18.将洗净后的完整羊膜置于盛有一定量脱细胞试剂的容器中，脱细胞试剂选用浓度为1%的 tritonx-100溶液，根据tritonx-100较为温和的特性，以25℃的温度环境下摇床震荡，震荡频率为160rpm，震荡时间为2小时，确保对羊膜进行完整地脱细胞反应；用纯化水洗去羊膜表面的大量泡沫后，将羊膜置于盛有一定量浓度为0.01%的氢氧化钠容器中，继续震荡1小时，由于氢氧化钠属于剧烈型试剂，因此氢氧化钠应置于tritonx-100之后再进行处理，能够有效将tritonx-100破碎的细胞成分进行溶解，处理完成后的羊膜如附图3中放大200倍后的羊膜h&e图。
19.将经过脱细胞处理过后的羊膜置于盛有纯化水的容器内，震荡清洗1个小时，且每间隔10分钟进行一次换液，直至羊膜表面的脱细胞试剂被完全洗净，脱细胞处理完成后经检测，dna含量大幅度减小，如图4所示的脱细胞处理后的羊膜dna含量检测结果图。
20.将完整的羊膜平铺于冷冻干燥机的不锈钢托盘中进行冻干处理，冻干时间为8小时；将冻干后的羊膜平铺在不锈钢桌面，按照要求切割成型，由于冷冻干燥的过程中会逐渐脱水收缩，使其尺寸上发生变化，因此需要在冷冻干燥处理过后再进行裁剪，以最大程度上保证羊膜成品尺寸的合格率。

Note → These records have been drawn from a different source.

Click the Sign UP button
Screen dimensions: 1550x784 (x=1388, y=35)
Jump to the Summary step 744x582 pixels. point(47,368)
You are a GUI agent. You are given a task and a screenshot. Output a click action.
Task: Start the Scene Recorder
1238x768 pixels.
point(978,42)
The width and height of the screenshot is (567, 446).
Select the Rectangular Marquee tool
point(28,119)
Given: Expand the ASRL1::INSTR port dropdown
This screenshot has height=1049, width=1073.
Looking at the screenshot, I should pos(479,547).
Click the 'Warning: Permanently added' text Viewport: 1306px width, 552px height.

21.将裁剪合格的羊膜进行内包；将产品辐照灭菌，所用辐照源为钴-60(
60
co)，所用辐照剂量为25kgy，灭菌完成后，再进行外包装。
22.实施例2：选取足月胎盘钝性剥离羊膜组织，进行分型处理保留绒毛层，用纯化水清洗多次去除血液成分、胶质等杂质成分，得到一张完整的透明有绒毛层羊膜。
23.将羊膜浸泡于过氧乙酸/乙醇溶液中，摇床震荡浸泡30分钟，取出羊膜图2中b为过氧乙酸/乙醇醇溶液浸泡处理30分钟后的羊膜h&e图。
24.将完整的羊膜浸泡于作为病毒灭活试剂的过氧乙酸/乙醇溶液中，摇床震荡浸泡30分钟，进行病毒灭活处理，取出后的羊膜如附图2中b-1与b-2所表现的状态；此时将羊膜再次置于盛有纯化水的容器内，震荡清洗40分钟，每间隔10分钟进行一次换液，直至羊膜表面的病毒灭活试剂被清洗干净。
25.将洗净后的完整羊膜置于盛有一定量脱细胞试剂的容器中，脱细胞试剂选用浓度为0.5%的tritonx-100溶液，根据tritonx-100较为温和的特性，以25℃的温度环境下摇床
震荡，震荡频率为160rpm，震荡时间为2小时，确保对羊膜进行完整地脱细胞反应；用纯化水洗去羊膜表面的大量泡沫后，将羊膜置于盛有一定量浓度为0.01%的氢氧化钠容器中，继续震荡1小时，由于氢氧化钠属于剧烈型试剂，因此氢氧化钠应置于tritonx-100之后再进行处理，能够有效将tritonx-100破碎的细胞成分进行溶解，处理完成后的羊膜如附图3中放大200倍后的羊膜h&e图。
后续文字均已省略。